M. et Mme AGOVIC-… furent entendus en date des mêmes jours par un agent du service de police judiciaire, section police des étrangers et des jeux, de la gendarmerie grand-

ducale, sur leur identité et l’itinéraire suivi pour venir au Luxembourg.

Ils furent en outre entendus séparément le 16 novembre 1999 sur les motifs à la base de leur demande d’asile.

Par décision du 21 février 2001, notifiée le 21 mars suivant, le ministre de la Justice les informa de ce que leur demande avait été rejetée. Ladite décision est motivée comme suit:

« Madame, il résulte de vos déclarations que vous avez quitté Bijelo Polje / Monténégro avec vos enfants le 31 août 1998 pour aller à Sarajevo où vous avez séjourné une nuit. Vous avez poursuivi votre route jusqu’à Kladusa / Bosnie et, avec l’aide d’un passeur, vous avez marché à travers les bois jusqu’en Croatie. De là, une voiture vous a emmenée en Slovénie et puis en Italie. Vous avez alors pris place dans une camionnette qui vous a conduit jusqu’au Luxembourg, via la France.

Vous, Monsieur, vous êtes parti de Bijelo Polje le 6 novembre 1998 pour aller en Bosnie, puis en Croatie. Un passeur vous a aidé à passer les frontières et vous avez continué votre route par la Slovénie et l’Autriche. De là, vous avez poursuivi votre route, via Allemagne, jusqu’au Luxembourg.

Monsieur, vous exposez que vous avez fait votre service militaire en 1985/1986 en Serbie et en Croatie et que vous avez été appelé à la réserve le 1er août 1998. Vous vous y seriez présenté et vous auriez fait cinq jours de réserve. Vous vous seriez ensuite enfui quand un officier vous aurait annoncé votre prochain départ pour le Kosovo. Vous auriez refusé de faire la guerre au Kosovo et de faire partie de l’armée serbe qui commettait des exactions contre les musulmans. Vous vous seriez caché chez votre père près de Berane où la police militaire ne vous aurait pas trouvé. Par contre, un Tribunal Militaire vous aurait condamné pour désertion à une peine de 2 ans et 4 mois d’emprisonnement. Vous auriez alors conseillé à votre famille de quitter le pays et vous les auriez rejoints deux mois plus tard. Vous exposez encore qu’en 1993, vous auriez déjà été condamné à une peine de 3 mois de prison pour détention d’armes.

Vous dites encore avoir été membre du parti politique SDA.

Madame, vous confirmez les dires de votre mari et vous ajoutez que vous avez été licenciée de votre emploi en 1992 et remplacée par une Serbe.

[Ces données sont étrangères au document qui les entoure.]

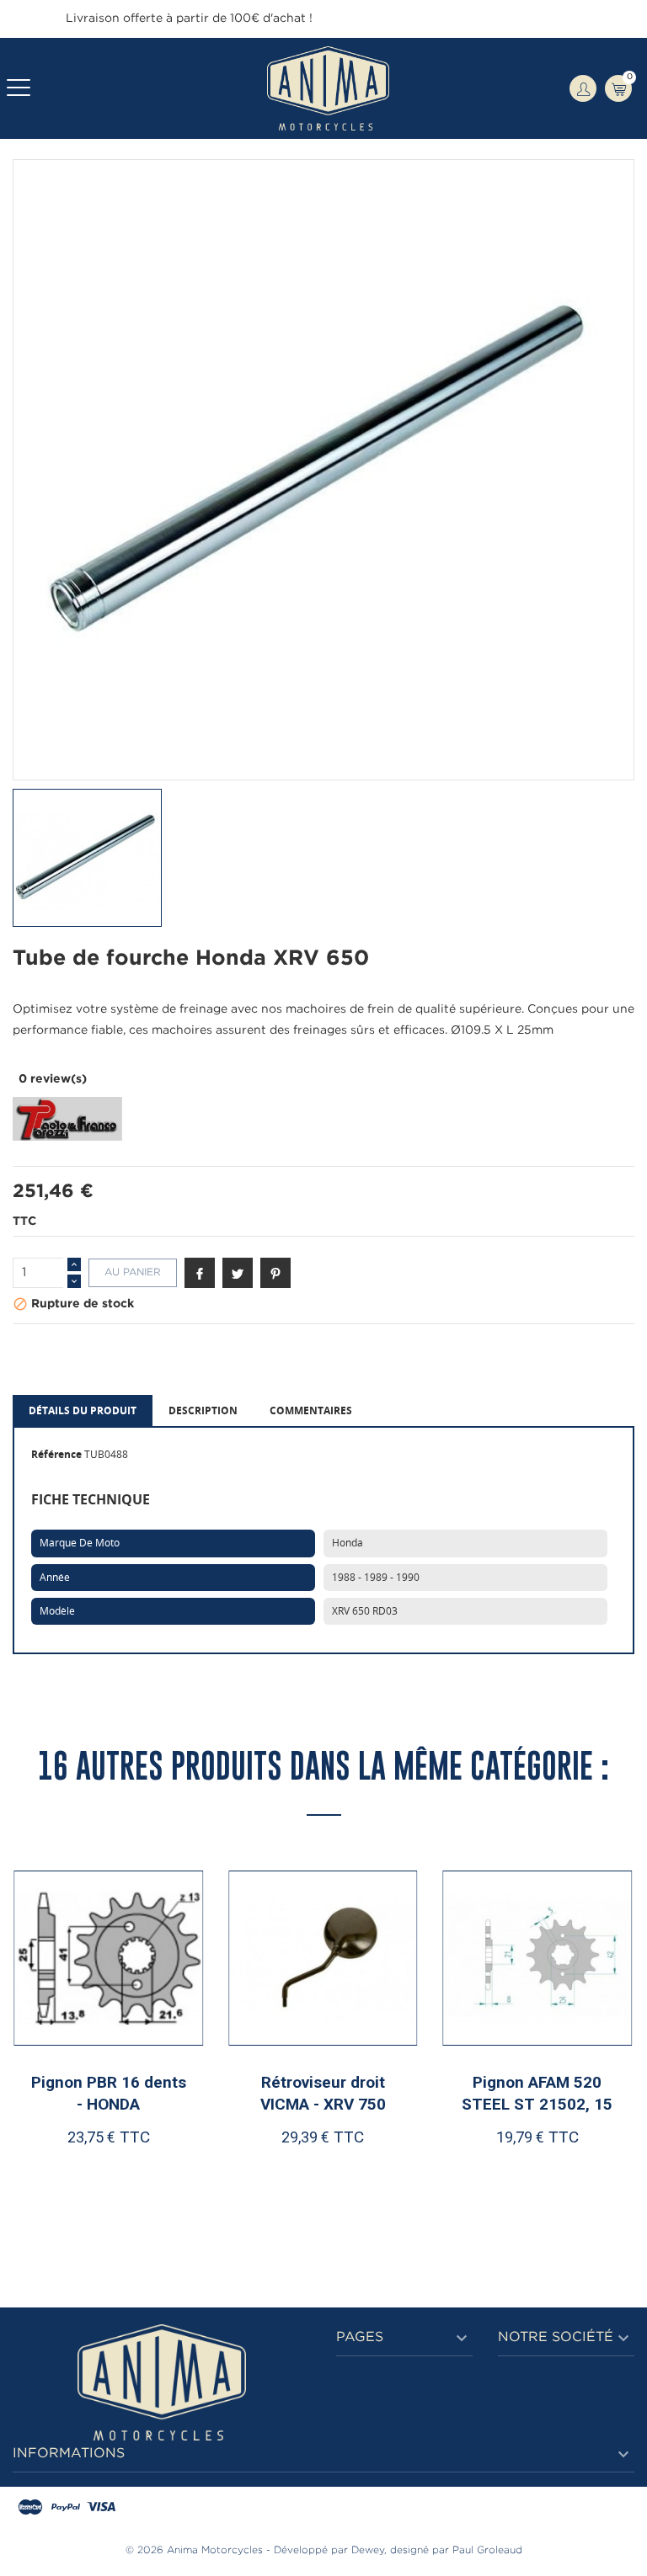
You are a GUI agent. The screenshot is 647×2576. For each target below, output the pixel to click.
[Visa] (101, 2508)
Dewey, (369, 2550)
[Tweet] (237, 1273)
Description (203, 1410)
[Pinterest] (275, 1273)
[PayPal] (65, 2508)
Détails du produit (82, 1410)
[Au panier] (65, 2191)
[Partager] (199, 1273)
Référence (56, 1454)
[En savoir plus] (159, 2191)
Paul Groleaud (487, 2550)
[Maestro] (30, 2508)
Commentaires (311, 1410)
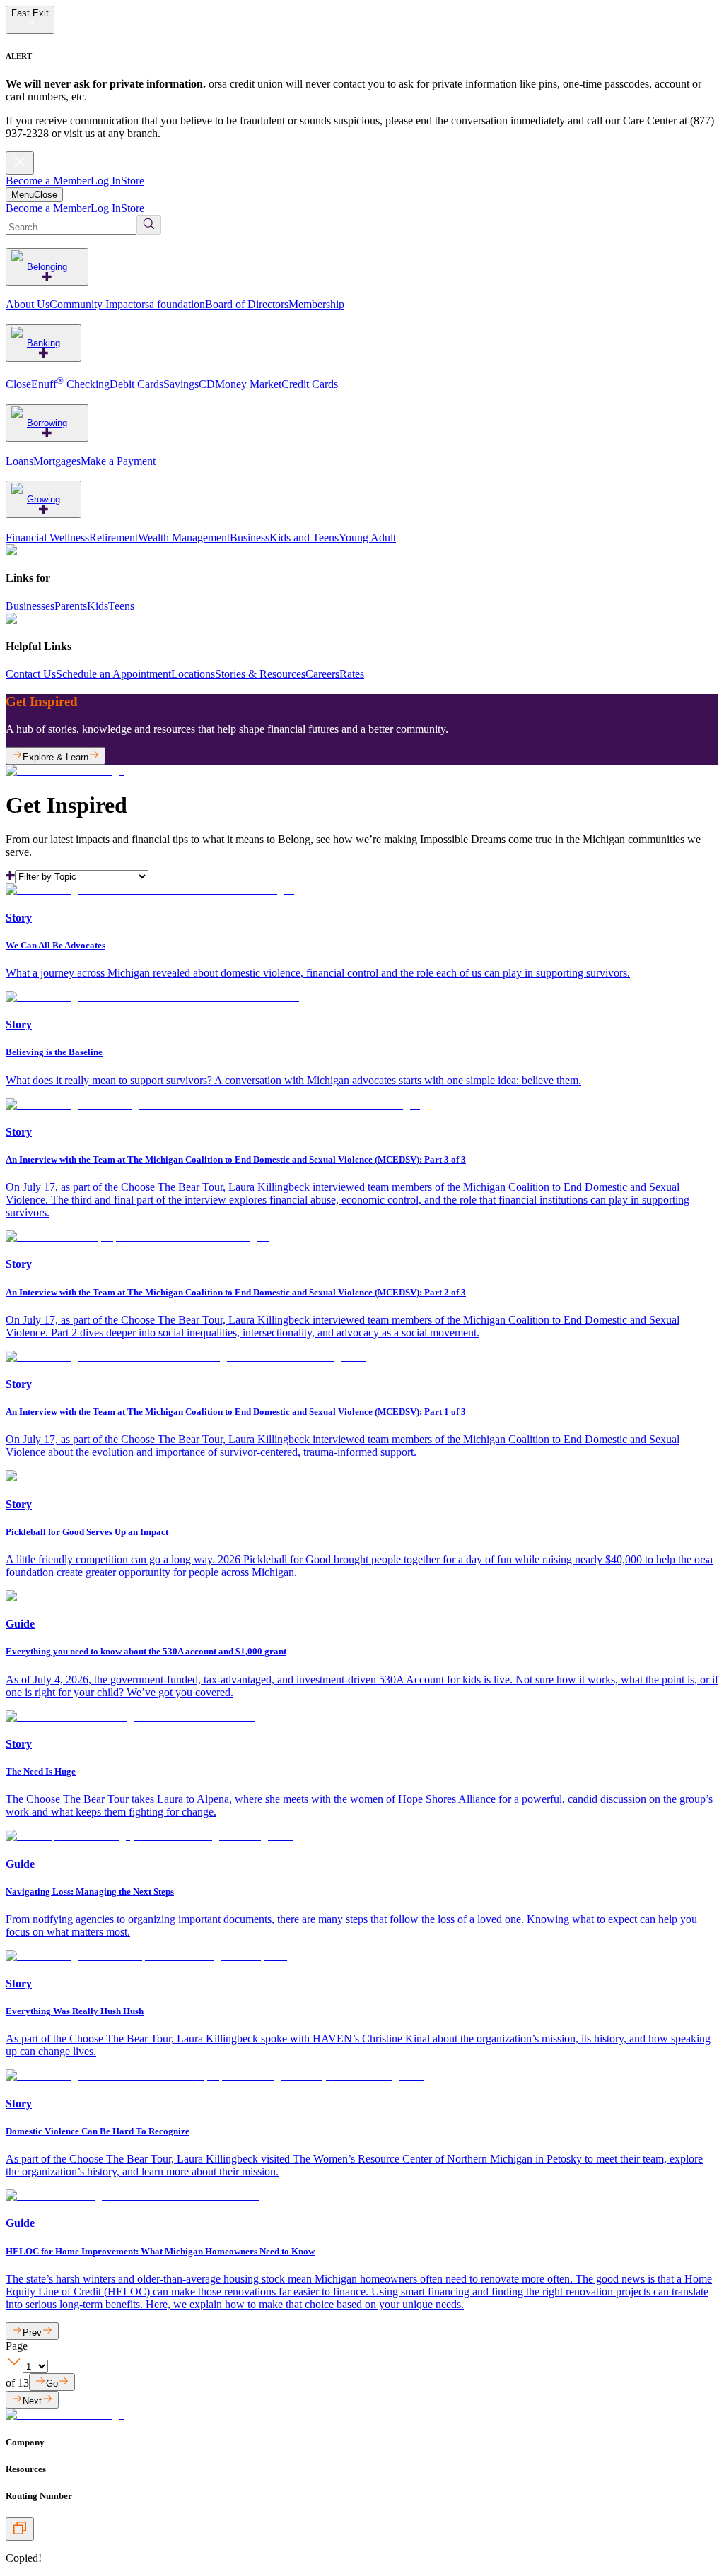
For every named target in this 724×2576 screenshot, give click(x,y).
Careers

Je vous informe que la reconnaissance du statut de réfugié n’est pas uniquement conditionnée par la situation générale du pays d’origine, mais aussi et surtout par la situation particulière du demandeur d’asile qui doit établir, concrètement, que sa situation individuelle est telle qu’elle laisse supposer une crainte justifiée de persécution au sens de la Convention de Genève.

La seule crainte de peines du chef de désertion ne constitue pas un motif justifiant la reconnaissance du statut de réfugié puisqu’elle ne saurait, à elle seule, fonder une crainte 2 justifiée d’être victime de persécutions au sens, de la Convention de Genève. De même, la désertion ne constitue pas, à elle seule, un motif valable pour obtenir le statut de réfugié.

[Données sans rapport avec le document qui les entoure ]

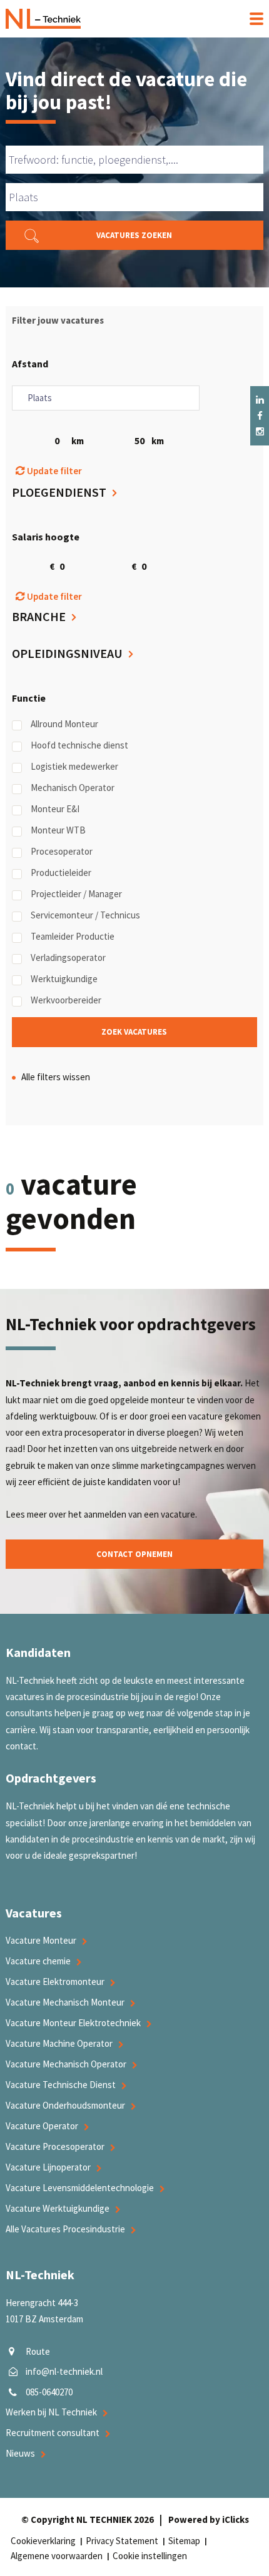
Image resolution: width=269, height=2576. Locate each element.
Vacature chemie (38, 1961)
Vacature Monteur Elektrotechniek (73, 2023)
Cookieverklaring (43, 2541)
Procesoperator (62, 851)
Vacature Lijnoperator (48, 2167)
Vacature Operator (42, 2126)
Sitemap (184, 2541)
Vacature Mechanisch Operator (66, 2064)
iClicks (235, 2519)
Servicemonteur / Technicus (85, 915)
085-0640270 (49, 2392)
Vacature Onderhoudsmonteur (65, 2105)
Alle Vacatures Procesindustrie (65, 2229)
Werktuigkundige (64, 979)
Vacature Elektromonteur (55, 1981)
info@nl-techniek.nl (64, 2371)
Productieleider (61, 872)
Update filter (53, 471)
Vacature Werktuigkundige (57, 2208)
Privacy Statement (122, 2541)
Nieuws (20, 2453)
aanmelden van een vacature (139, 1514)
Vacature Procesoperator (55, 2146)
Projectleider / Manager (76, 894)
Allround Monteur (64, 724)
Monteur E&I (55, 809)
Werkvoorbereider (66, 1000)
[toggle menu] (252, 18)
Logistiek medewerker (74, 766)
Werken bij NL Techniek (51, 2412)
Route (38, 2351)
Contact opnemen (134, 1554)
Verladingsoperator (68, 957)
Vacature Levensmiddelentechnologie (80, 2188)
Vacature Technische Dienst (61, 2085)
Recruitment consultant (52, 2433)
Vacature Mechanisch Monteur (65, 2002)
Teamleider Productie (72, 936)
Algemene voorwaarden (57, 2556)
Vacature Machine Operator (59, 2043)
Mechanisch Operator (72, 787)
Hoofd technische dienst (79, 745)
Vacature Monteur (41, 1940)
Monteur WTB (58, 830)
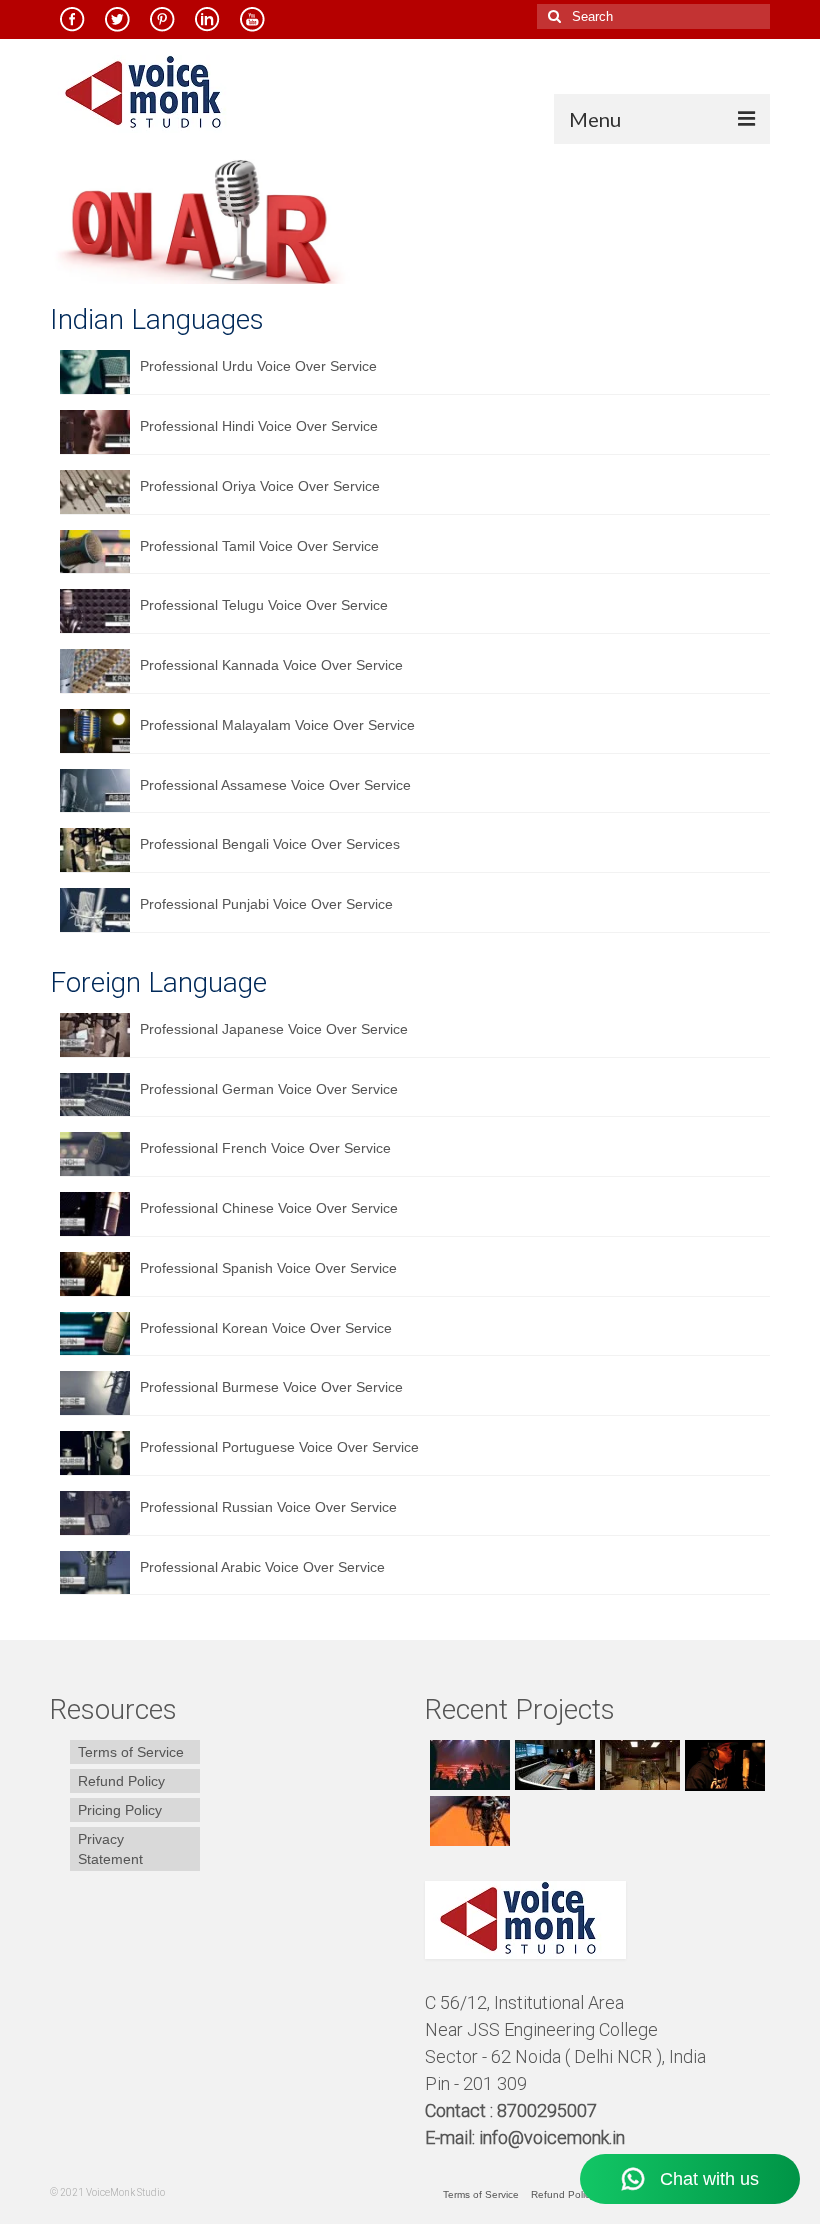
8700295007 (549, 2110)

De plus, le régime politique en Yougoslavie vient de changer au mois d’octobre 2000 avec la venue au pouvoir d’un président élu démocratiquement. Un nouveau gouvernement a été mis en place sans la participation des partisans de l’ancien régime. La Yougoslavie a retrouvé sa place dans la communauté internationale ce qui se traduit notamment par son adhésion à l’ONU et a l’OSCE.

Les autres faits invoqués ne sont pas non plus de nature à rendre votre vie impossible dans votre pays d’origine.

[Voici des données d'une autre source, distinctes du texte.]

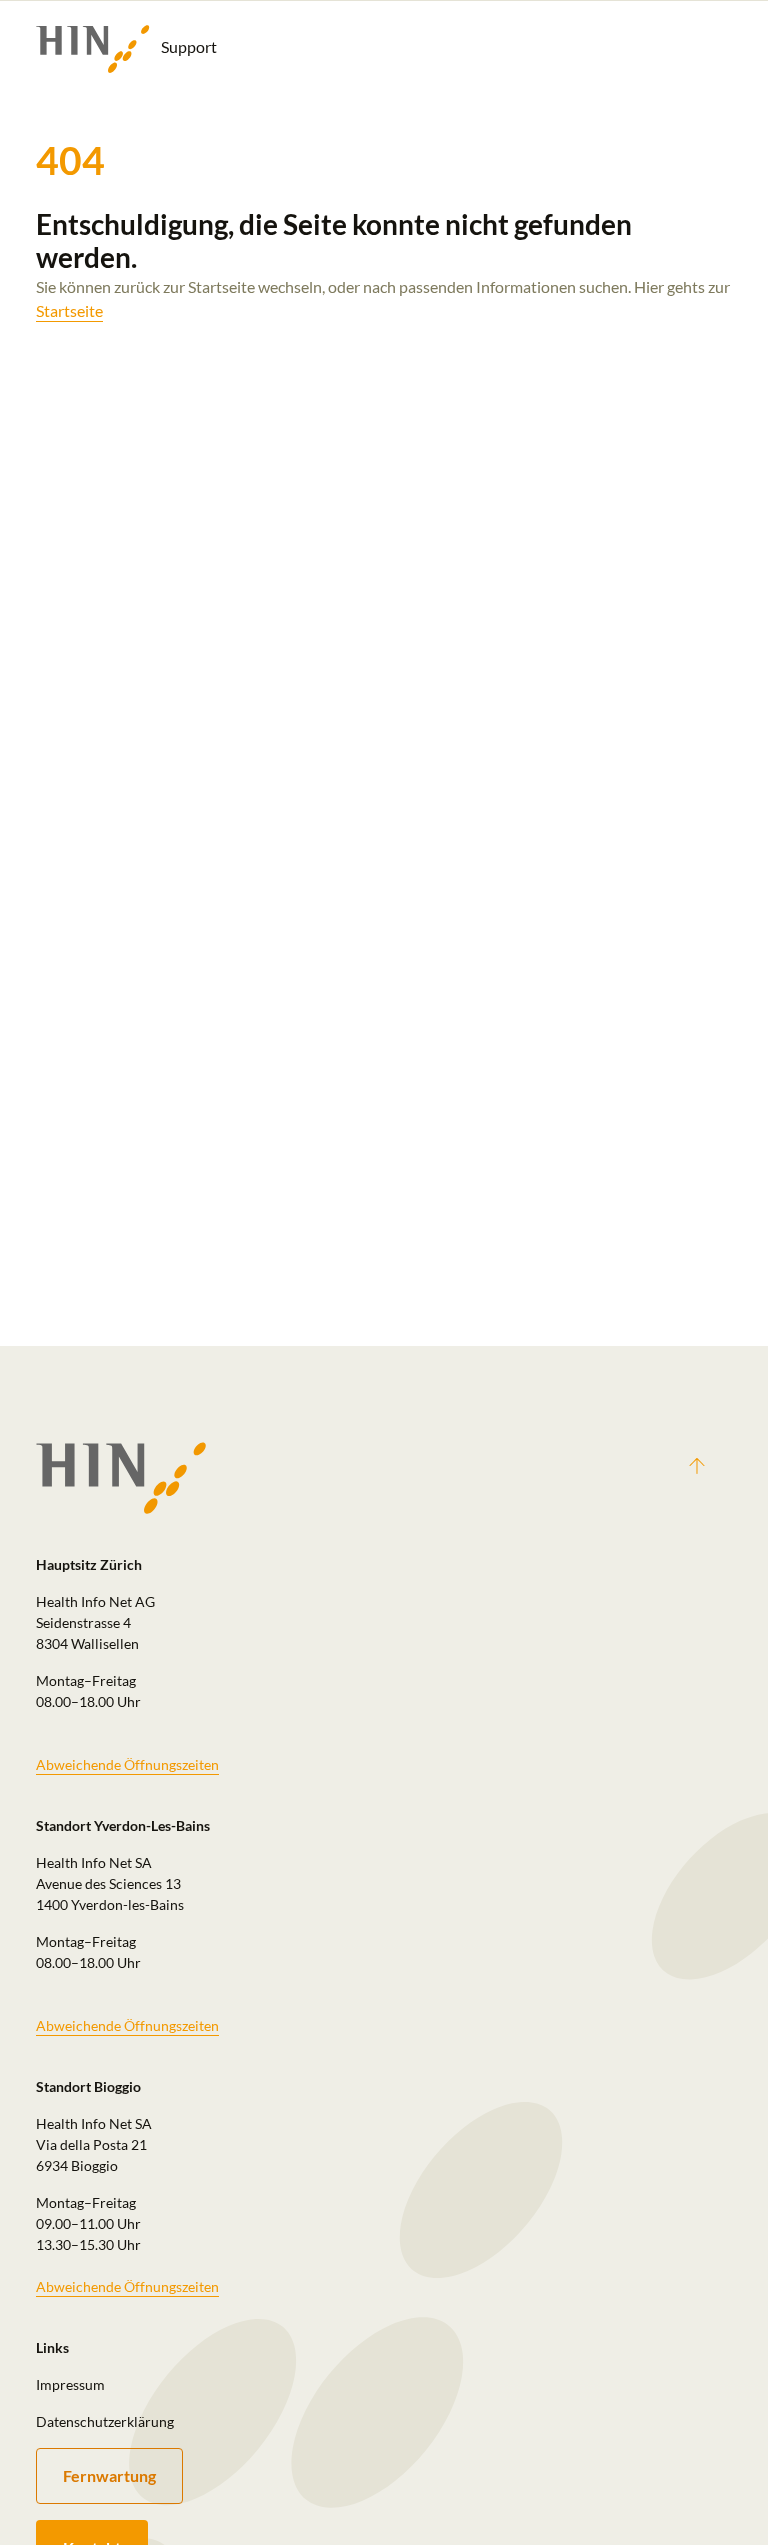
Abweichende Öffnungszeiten (127, 1764)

Je constate donc que vous n’alléguez aucune crainte raisonnable de persécution entrant dans le cadre de l’article 1er A, 2 de la Convention de Genève et qui soit susceptible de vous rendre la vie intolérable dans votre pays, telle une crainte justifiée de persécutions en raison de vos opinions politiques, de votre race, de votre religion, de votre nationalité ou de votre appartenance à un groupe social.

Vos demandes en obtention du statut de réfugié sont dès lors refusées comme non fondées au sens de l’article 11 de la loi du 3 avril 1996 portant création 1) d’une procédure relative à l’examen d’une demande d’asile; 2) d’un régime de protection temporaire, de sorte que vous ne sauriez bénéficier de la protection accordée par la Convention de Genève ».

Par requête déposée en date du 19 avril 2001, les consorts AGOVIC-… ont fait introduire un recours tendant principalement à la réformation et subsidiairement à l’annulation de la décision précitée du ministre de la Justice du 21 février 2001.

Etant donné que l’article 12 de la loi modifiée du 3 avril 1996 portant création 1) d’une procédure relative à l’examen d’une demande d’asile ; 2) d’un régime de protection temporaire prévoit un recours en réformation en matière de demandes d’asile déclarées non fondées, seule une demande en réformation a pu être dirigée contre la décision ministérielle critiquée. Le recours en réformation formulé en ordre principal, ayant été introduit dans les formes et délai de la loi, il est recevable.- Il s’ensuit que le recours subsidiaire en annulation est à déclarer irrecevable. En effet, l’article 2 (1) de la loi modifiée du 7 novembre 1996 portant organisation des juridictions de l’ordre administratif, dispose qu’un recours en annulation n’est recevable qu’à l’égard des décisions non susceptibles d’un autre recours d’après les lois et règlements, de sorte que l’existence d’une possibilité d’un recours en réformation contre une décision rend irrecevable l’exercice d’un recours en annulation contre la même décision.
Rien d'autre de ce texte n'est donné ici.